The most important question in enterprise AI in 2026 is not whether autonomous execution systems are theoretically possible. It is whether they are actually working delivering measurable time savings, cost reductions, and operational improvements in the workflows where enterprise value is most concentrated. The answer, for organisations that have deployed genuine execution layers rather than enhanced dashboards, is clearly affirmative.

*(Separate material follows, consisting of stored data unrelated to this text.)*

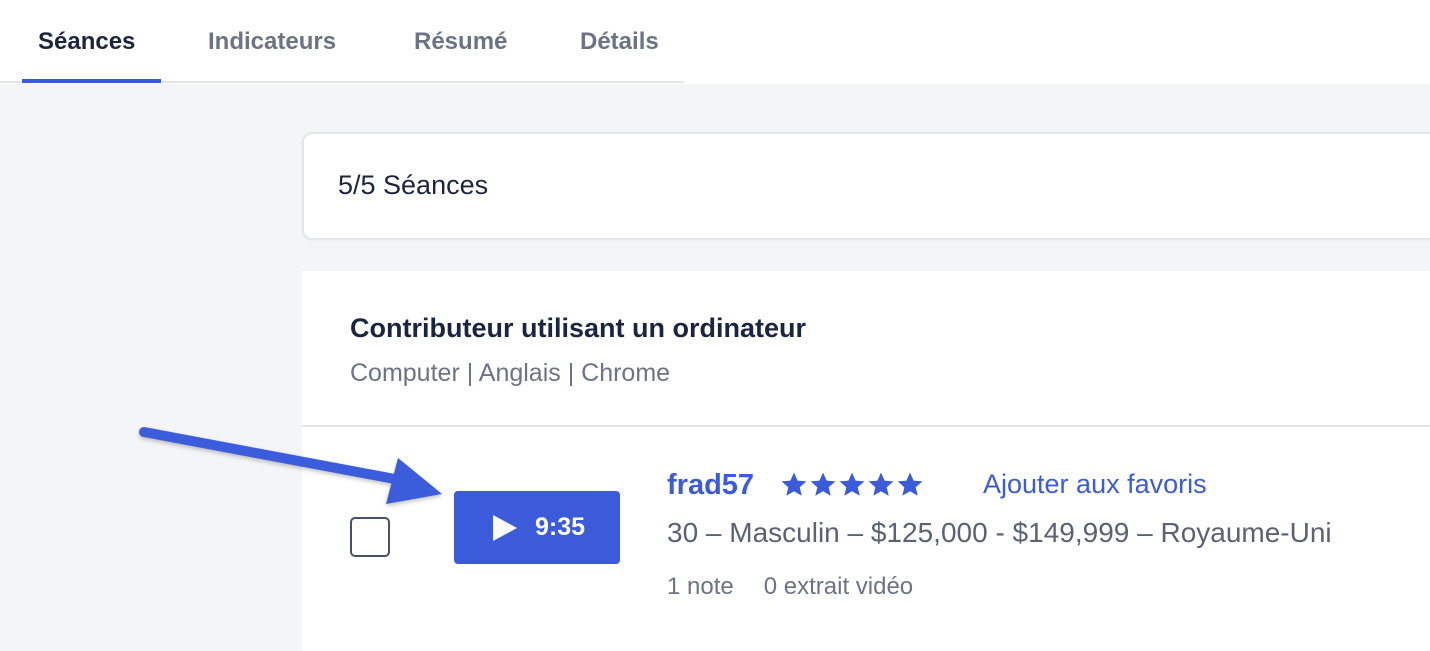 The width and height of the screenshot is (1430, 651). What do you see at coordinates (700, 586) in the screenshot?
I see `notes-count: 1 note` at bounding box center [700, 586].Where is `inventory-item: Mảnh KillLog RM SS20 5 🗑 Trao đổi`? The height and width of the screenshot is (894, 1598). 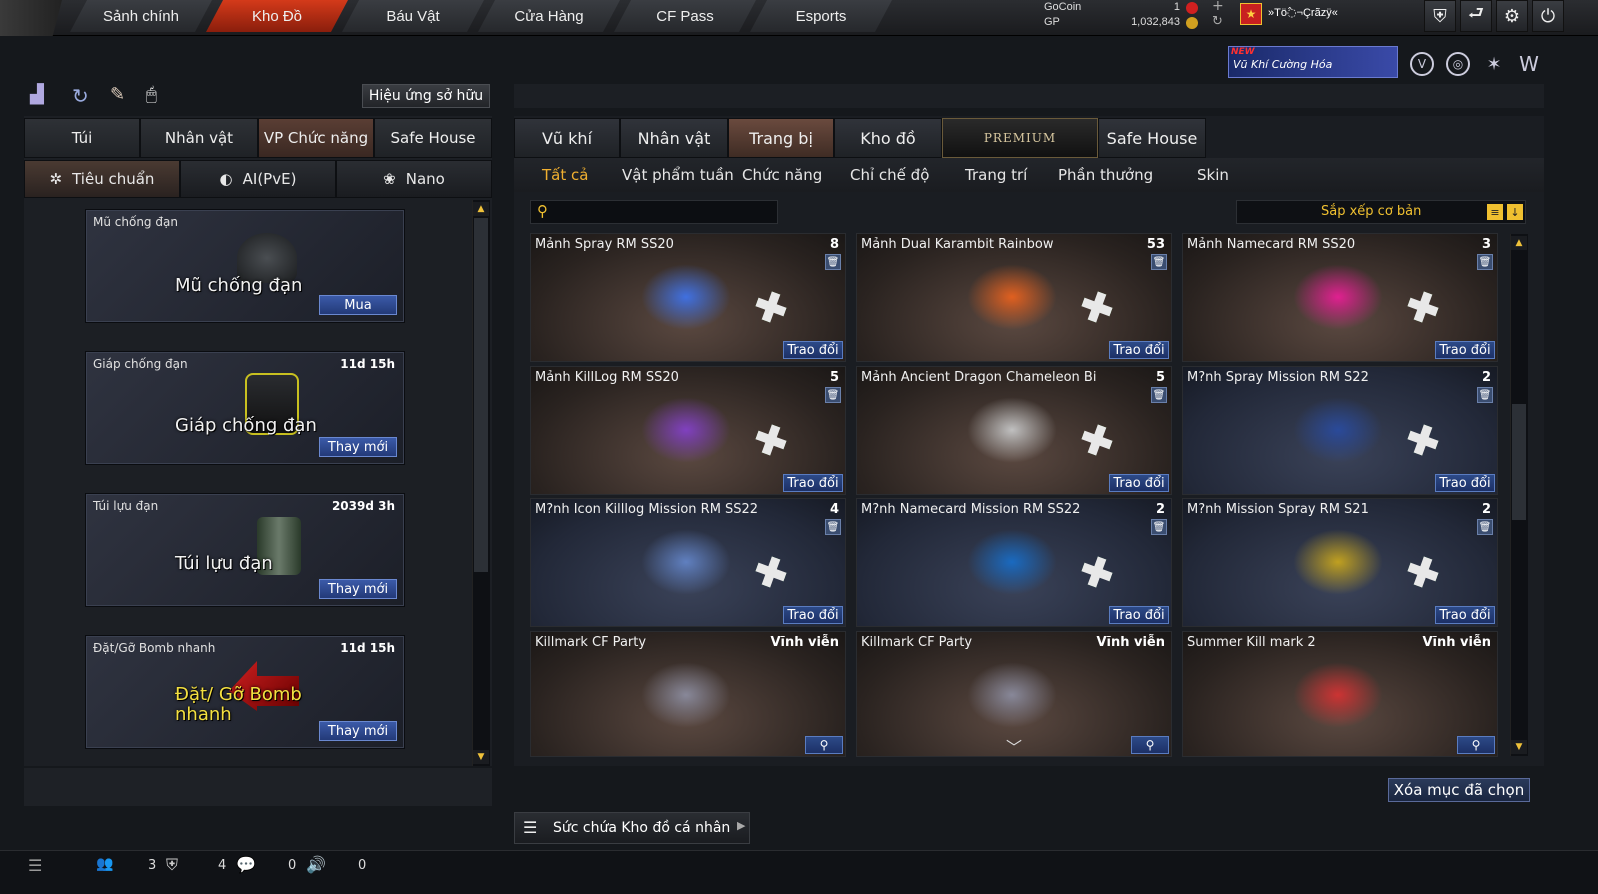
inventory-item: Mảnh KillLog RM SS20 5 🗑 Trao đổi is located at coordinates (688, 430).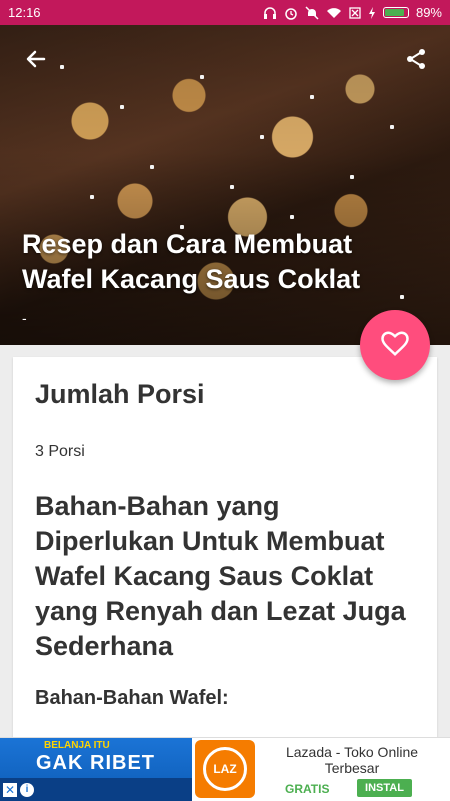 The image size is (450, 801). Describe the element at coordinates (60, 452) in the screenshot. I see `servings-value: 3 Porsi` at that location.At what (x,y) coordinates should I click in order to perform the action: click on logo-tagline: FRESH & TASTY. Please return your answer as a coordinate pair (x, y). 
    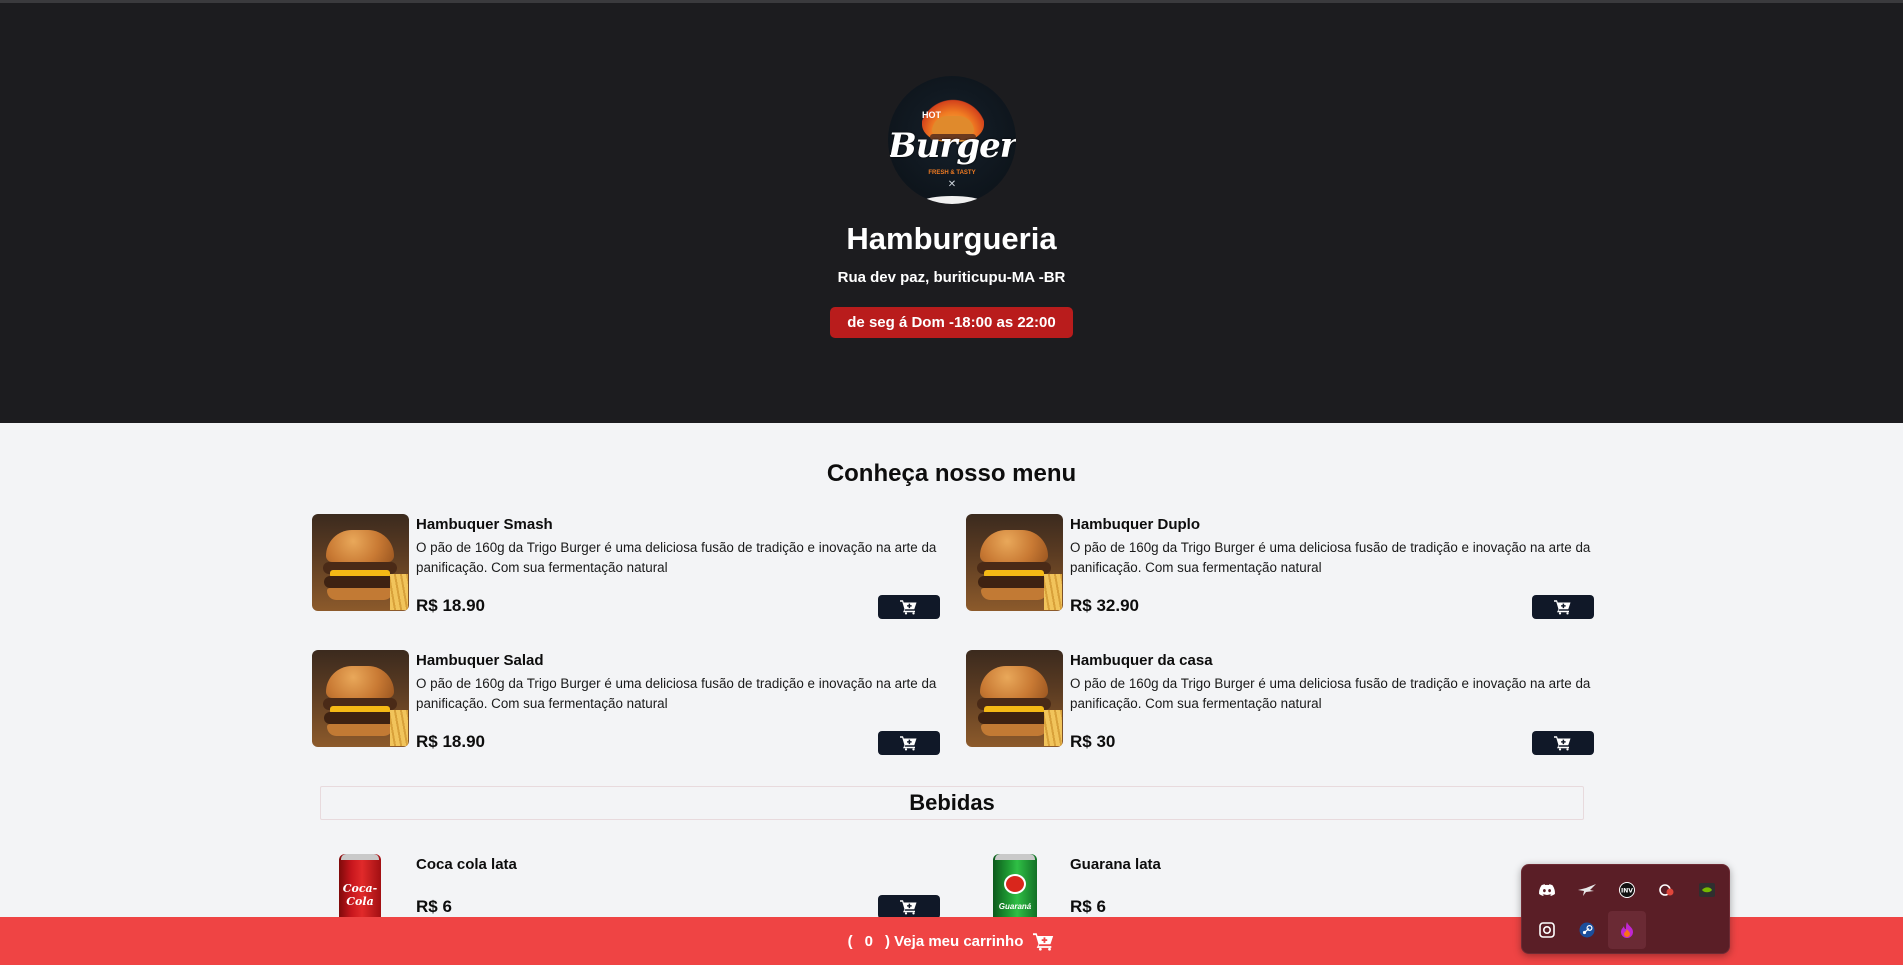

The following three use cases from finance, operations, and engineering illustrate what autonomous execution looks like in practice, what the before-and-after operational metrics are, and why the difference matters at scale.

01

Finance: Auto-Reconciliation and Approval Routing

Before autonomous execution, a finance team processing 10,000+ transactions per month spent an average of 340 person-hours per month on reconciliation work matching transactions against POs, flagging discrepancies, routing anomalies for review, and following up with vendors and internal teams on unresolved items. The process ran on a monthly cycle, meaning discrepancies detected early in the month were often not resolved until the month-end close, creating cash flow uncertainty and audit risk.With SuperManager's autonomous execution layer deployed, the reconciliation cycle runs continuously. Transactions are matched against POs in real time. Discrepancies below the defined threshold are automatically queried with vendors through structured communication workflows and logged for audit. Discrepancies above the threshold are routed to the appropriate finance reviewer with full context and a defined resolution timeline. The 340 monthly person-hours reduced to 40 with the remaining 40 hours focused entirely on the genuine exceptions that require human judgment. Month-end close time reduced from twelve days to three.

02

Operations: Vendor Coordination and Logistics Management

Before autonomous execution, an operations team managing relationships with forty-plus vendors across a manufacturing supply chain spent significant management bandwidth on delivery status tracking, ETA updates, logistics rescheduling, and ERP record maintenance work that was almost entirely reactive, triggered by delays that had already occurred rather than prevented by early intervention.With an autonomous execution layer monitoring delivery ETAs against production schedules in real time, the system identifies potential delays forty-eight to seventy-two hours before they would impact production, automatically contacts the vendor's logistics team, requests updated ETAs, evaluates alternative sourcing or scheduling options, executes the optimal response within defined parameters, updates the ERP and production schedule, and notifies the operations manager only when a delay cannot be resolved within the defined parameters. Vendor-caused production delays reduced by 60%. Operations manager time spent on logistics coordination reduced by 70%.

03

Engineering: Sprint Execution and Blocker Resolution

Before autonomous execution, engineering teams in a 200-person product organisation spent an estimated 15% of engineering management time on Jira ticket hygiene updating statuses, reassigning blocked tickets, pinging reviewers on overdue PRs, and escalating dependencies between teams. Daily standups consumed thirty minutes per team per day primarily to surface information that should have been visible in the project management system.With an autonomous AI project manager deployed on top of the existing Jira and GitHub environment, ticket statuses update automatically based on PR and deployment events. Blocked tickets trigger automatic reassignment or escalation workflows based on the type of block. Overdue PR reviews trigger reviewer reminders and escalate to engineering leads after defined periods. Cross-team dependencies are monitored and flagged proactively. Standup time reduced from thirty minutes to ten. Engineering management time on ticket hygiene reduced by 80%. Sprint cycle time from story assignment to production deployment reduced by 2.3x.